«No, non esiste una questione Centro Italia. È vero che le Marche hanno subìto più di altre regioni l’impatto della pandemia, e il settore della moda in particolare, ma il nostro interesse è quello di stimolare gli investimenti nei territori». Per Stefano Barrese, capo della divisione Banca dei Territori di IntesaSanpaolo (sarebbe il numero 3 di Intesa, per capirci), non c’è il rischio di un’area del Paese (Marche e Umbria in particolare) trasparente rispetto agli investimenti pubblici e, in particolare, quelli previsti dal Pnrr che finiscono in particolare a Nord e Sud Italia.

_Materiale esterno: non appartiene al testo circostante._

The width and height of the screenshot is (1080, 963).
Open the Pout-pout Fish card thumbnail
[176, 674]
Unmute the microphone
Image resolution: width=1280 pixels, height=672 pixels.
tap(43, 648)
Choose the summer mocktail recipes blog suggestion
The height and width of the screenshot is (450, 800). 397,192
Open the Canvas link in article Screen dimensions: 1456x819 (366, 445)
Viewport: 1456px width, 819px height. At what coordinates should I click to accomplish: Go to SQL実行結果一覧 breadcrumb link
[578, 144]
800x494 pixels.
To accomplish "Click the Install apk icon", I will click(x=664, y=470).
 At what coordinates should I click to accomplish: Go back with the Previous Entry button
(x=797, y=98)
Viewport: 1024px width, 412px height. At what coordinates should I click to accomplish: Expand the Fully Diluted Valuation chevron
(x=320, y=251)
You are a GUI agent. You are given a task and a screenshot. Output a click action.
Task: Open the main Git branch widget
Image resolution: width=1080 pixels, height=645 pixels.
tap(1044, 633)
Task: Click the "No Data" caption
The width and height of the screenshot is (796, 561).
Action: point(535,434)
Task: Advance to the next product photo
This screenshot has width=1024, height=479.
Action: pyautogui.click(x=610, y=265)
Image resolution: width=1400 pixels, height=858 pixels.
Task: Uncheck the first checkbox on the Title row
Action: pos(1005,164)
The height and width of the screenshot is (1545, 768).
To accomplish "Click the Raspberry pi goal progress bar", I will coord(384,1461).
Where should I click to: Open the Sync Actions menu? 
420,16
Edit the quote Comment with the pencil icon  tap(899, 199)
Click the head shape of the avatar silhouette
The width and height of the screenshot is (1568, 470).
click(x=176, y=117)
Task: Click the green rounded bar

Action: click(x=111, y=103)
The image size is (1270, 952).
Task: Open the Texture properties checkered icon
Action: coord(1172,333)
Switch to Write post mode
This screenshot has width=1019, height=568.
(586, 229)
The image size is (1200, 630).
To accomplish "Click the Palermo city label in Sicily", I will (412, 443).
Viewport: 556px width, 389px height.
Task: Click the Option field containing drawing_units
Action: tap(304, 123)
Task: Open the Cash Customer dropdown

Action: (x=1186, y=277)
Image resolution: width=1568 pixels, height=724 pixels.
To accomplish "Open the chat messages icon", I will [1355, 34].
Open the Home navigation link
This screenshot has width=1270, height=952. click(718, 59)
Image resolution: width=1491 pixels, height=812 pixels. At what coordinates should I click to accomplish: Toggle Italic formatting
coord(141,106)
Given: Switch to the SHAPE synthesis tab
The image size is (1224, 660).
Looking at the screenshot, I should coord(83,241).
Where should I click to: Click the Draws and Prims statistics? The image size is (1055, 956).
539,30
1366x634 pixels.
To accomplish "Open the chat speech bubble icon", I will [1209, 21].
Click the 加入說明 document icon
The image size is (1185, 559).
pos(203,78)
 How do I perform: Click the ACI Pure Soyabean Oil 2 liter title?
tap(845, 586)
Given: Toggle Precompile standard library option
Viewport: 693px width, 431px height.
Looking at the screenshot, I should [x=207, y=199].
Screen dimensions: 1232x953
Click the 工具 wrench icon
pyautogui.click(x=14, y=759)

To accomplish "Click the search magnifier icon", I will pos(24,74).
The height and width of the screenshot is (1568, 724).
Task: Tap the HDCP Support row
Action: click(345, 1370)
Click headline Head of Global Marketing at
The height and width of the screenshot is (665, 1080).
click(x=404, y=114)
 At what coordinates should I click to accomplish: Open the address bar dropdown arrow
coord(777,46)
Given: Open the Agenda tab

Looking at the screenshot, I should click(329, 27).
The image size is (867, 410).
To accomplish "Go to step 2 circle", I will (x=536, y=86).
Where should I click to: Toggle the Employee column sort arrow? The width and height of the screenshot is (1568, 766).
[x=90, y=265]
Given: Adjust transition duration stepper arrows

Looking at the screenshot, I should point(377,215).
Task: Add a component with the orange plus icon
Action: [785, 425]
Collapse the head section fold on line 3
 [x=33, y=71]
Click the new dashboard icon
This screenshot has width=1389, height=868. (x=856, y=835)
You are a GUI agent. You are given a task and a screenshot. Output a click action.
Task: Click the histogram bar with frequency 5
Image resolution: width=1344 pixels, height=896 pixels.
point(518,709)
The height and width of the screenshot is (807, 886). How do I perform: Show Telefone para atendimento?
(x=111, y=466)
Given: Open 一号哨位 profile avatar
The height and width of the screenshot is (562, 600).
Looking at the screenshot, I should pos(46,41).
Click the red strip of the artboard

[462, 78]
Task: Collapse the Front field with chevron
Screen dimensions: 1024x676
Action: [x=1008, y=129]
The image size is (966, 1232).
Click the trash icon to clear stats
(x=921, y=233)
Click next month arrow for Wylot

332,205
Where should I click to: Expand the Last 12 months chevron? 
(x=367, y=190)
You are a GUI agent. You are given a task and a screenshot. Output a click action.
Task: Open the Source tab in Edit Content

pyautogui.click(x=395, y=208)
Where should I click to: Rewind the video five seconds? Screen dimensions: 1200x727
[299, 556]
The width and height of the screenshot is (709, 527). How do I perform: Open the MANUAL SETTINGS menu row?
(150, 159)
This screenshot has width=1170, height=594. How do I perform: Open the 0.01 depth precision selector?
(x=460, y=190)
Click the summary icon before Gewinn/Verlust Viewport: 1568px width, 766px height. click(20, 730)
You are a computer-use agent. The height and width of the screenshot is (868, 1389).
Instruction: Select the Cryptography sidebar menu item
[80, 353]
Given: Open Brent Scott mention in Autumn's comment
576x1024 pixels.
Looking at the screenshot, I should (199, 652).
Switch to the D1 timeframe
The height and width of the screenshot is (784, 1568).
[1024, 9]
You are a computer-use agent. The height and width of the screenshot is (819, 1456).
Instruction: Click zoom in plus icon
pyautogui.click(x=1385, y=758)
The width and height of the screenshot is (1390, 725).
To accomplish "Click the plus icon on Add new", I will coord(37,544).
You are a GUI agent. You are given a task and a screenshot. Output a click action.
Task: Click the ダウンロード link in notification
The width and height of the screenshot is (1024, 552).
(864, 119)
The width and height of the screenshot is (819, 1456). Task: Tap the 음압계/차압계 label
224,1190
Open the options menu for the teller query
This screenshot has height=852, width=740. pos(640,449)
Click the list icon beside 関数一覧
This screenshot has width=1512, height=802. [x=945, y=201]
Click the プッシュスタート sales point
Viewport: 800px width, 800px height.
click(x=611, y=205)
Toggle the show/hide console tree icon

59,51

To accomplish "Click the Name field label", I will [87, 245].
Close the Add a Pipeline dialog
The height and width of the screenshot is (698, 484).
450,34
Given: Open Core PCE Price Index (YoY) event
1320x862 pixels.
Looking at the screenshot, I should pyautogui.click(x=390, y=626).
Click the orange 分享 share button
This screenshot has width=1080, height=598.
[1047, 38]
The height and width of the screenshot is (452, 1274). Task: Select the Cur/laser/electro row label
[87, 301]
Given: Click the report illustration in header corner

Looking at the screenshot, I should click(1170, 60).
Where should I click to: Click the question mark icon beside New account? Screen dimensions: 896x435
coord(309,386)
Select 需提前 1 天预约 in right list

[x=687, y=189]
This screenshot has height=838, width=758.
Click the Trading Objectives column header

Ma il manager, nell’ambito della presentazione della nuova struttura che dirige, aggiunge: «Per la concentrazione di piccole e medie imprese presenti nelle Marche, la sfida è quelle delle infrastrutture perché consentirà di esserle al servizio delle aziende più grandi, delle regioni limitrofe e del Nord Italia, e di far crescere la propensione all’estero». Infrastrutture che – se non cambia nulla nel Piano nazionale – rappresentano anche meno dello stretto necessario. L’obiettivo è arrivare a trattenere sul mercato interno non più del 50% delle produzioni marchigiane, mentre oggi la quota sfiora il 70%.
Anche perché; tra il 2008 e il 2019, le Marche hanno aumentato la propria propensione all’export solo del 2,3% (+4,9% la media italiana), facendo meglio solo di Abruzzo, Puglia e Calabria, e finendo molto lontana da regioni benchmark come Toscana (+14,3%), Emilia-Romagna (+8,3%) o Umbria (+4,4%).
Risorse che si aggiungono al protocollo firmato con la Regione Marche per il rilancio del sistema produttivo del territorio. Insomma, dopo la fusione con Ubi e il riequilibrio delle filiali la nuova organizzazione di Banca dei Territori significa per IS mettere radici ancora più profonde nel tessuto sociale ed economico anche delle Marche.